Novice Arbitration Moot Competition (NAMCO) 2019
Updated: Sep 30, 2019
The Novice Arbitration Moot Competition (NAMCO) 2019 was held on the 19th to 21st of July 2019 at the Asian International Arbitration Centre (AIAC). Two groups represented Taylor’s Law School in this competitive novice arbitration moot. The first group (Team 907) consisted of Tiffany Chin Yee Shuen, Kamal, Lim Mei Lin, Gabrielle Lim Wai Yee, and Vahan Zalian. The second group (Team 908) consisted of Daniel Law Yue Zheng, Nakeeran Kumar Kanthavel, Radhika, Ong Hui Heng, and Tay Khye Vern.
We began training during the semester break in February. Alongside our moot coach, Mr Harcharan Singh, we had meetings every Wednesday from the months of February till May to prepare for the competition. Our team leaders, Tiffany and Daniel planned the teams’ preparation timeline in order for us to meet every deadline as well as balance a full-semesters’ worth of work in Law School.
We began our preparation process with the drafting of the written submission and then proceeded to prepare our rebuttals after we received the opponent team’s submission. We were given a long period to prepare and we took this time to plan and strategize our submissions with Mr Harcharan’s guidance. During discussions, there were many points raised as well as many points to be taken back for further research and understanding. One of the most important lessons I learned throughout the preparation process is that sometimes, the answer or solution is just right in front of your eyes and the only thing one would need to do is take a step back and think objectively. In addition to that, we were also taught to look beyond the law and apply logic to solve the issues given. The week before the competition was definitely the most nerve-wracking as most of the members were left with one week to prepare for the competition after the study breaks and exams. Despite that, we were still incredibly grateful to have Amitaesh, our fellow senior in the law school to help us improve our presentation style and the ways to answer questions.

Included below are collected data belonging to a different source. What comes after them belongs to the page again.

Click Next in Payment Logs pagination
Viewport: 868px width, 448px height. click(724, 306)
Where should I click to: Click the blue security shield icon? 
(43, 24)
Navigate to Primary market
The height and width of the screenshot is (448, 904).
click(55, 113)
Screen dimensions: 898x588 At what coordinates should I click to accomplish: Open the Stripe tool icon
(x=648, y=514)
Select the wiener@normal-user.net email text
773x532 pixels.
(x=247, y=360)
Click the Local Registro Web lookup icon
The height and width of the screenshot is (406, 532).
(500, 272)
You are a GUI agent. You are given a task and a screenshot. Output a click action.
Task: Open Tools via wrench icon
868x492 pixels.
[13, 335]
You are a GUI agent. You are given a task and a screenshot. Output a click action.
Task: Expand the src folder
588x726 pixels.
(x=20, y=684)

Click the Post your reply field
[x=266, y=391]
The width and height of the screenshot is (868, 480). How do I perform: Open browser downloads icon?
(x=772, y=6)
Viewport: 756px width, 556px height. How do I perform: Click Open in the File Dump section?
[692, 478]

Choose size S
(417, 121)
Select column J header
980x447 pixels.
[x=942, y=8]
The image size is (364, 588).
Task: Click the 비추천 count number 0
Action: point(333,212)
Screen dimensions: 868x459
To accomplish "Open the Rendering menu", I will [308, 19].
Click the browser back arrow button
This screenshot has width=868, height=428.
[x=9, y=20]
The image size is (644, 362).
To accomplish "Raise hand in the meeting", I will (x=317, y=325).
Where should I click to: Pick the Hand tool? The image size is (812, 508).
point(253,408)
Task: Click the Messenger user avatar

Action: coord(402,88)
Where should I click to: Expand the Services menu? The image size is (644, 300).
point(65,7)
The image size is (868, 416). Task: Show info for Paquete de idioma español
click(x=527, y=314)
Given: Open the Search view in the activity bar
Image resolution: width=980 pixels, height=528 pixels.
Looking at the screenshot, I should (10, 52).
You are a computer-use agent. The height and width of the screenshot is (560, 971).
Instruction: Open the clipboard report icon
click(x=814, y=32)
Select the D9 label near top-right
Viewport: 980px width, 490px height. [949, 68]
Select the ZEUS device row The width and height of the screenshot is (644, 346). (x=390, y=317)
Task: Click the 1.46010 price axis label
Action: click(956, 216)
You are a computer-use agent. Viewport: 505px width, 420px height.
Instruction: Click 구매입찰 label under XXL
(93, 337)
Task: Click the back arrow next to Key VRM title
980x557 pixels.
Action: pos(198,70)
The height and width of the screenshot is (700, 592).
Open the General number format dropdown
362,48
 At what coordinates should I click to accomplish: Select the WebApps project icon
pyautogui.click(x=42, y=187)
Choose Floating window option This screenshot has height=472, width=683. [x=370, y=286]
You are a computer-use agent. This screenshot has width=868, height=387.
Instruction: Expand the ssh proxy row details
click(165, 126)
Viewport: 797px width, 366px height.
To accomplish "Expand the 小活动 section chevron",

On 19 July 2019, the welcome reception and briefing by the NAMCO committee was held in the AIAC. We arrived at AIAC in our cultural costumes alongside other students from various institutions, both local as well as international. During the reception, we were fortunate enough to have been given the opportunity to meet and mingle with students from Bangladesh, India, and Indonesia. The next day was the competition day which consisted of two general rounds. The first round was definitely more challenging as it was my first time competing in an arbitration moot. Through the various rounds, we were posed various questions by the arbitrators, some of which we were prepared for and some of which took us completely by surprise. Despite the challenge, we performed to the best of our abilities, but are also aware of the fact that there is still room for improvement. In my opinion, as first-timers, I believe that my teammates and I did an excellent job.
My co-counsel and I were granted an ex parte hearing as we were unable to attend our first general round due to the fact that final exams were held on the same day. However, I did manage to speak in my second round to be completely honest, I was indeed very nervous. I was incredibly grateful to have the support of both my counsels in answering the arbitrators’ questions. I learned a lot from the experience, especially as after every moot and deliberation, the arbitrators would provide us with general feedback. They were very friendly and supportive throughout the moot and gave suggestions as to how we could improve our mooting abilities.
Team 908 made it to the quarterfinals, and it was an extremely tight race. Both teams were very calm and knew their facts very well. They were also able to answer the arbitrators’ questions very quickly and accurately. Unfortunately, we were unable to advance to the semi-finals, but we attended the last day of the competition to learn from the finalists. We were able to pick up pointers from the advice given by the arbitrators to the mooters. Firstly, that submissions should not be presented as though one was doing public speaking but rather as though carrying out a conversation with the panel. Secondly, and most importantly, we should accept the questions professionally and answer the judges with confidence.
Personally, it was an incredibly rewarding experience and it felt good to have taken the first step into the mooting world. The decision to participate required a great amount of courage and I am incredibly proud of us for having the guts to take the leap. Mooting has transformed us into better students and prepared us for our careers as future lawyers. We learned to be more consistent with our work and have definitely grown as a team. Will I be participating more in the future? Definitely. One of the most important things I’ve learned, is that no matter how experienced one is, nerves will always be there, it is how we deal with it that matters. I hope that my decision to start early and taking this step to participate in NAMCO will effectively prepare me for my future.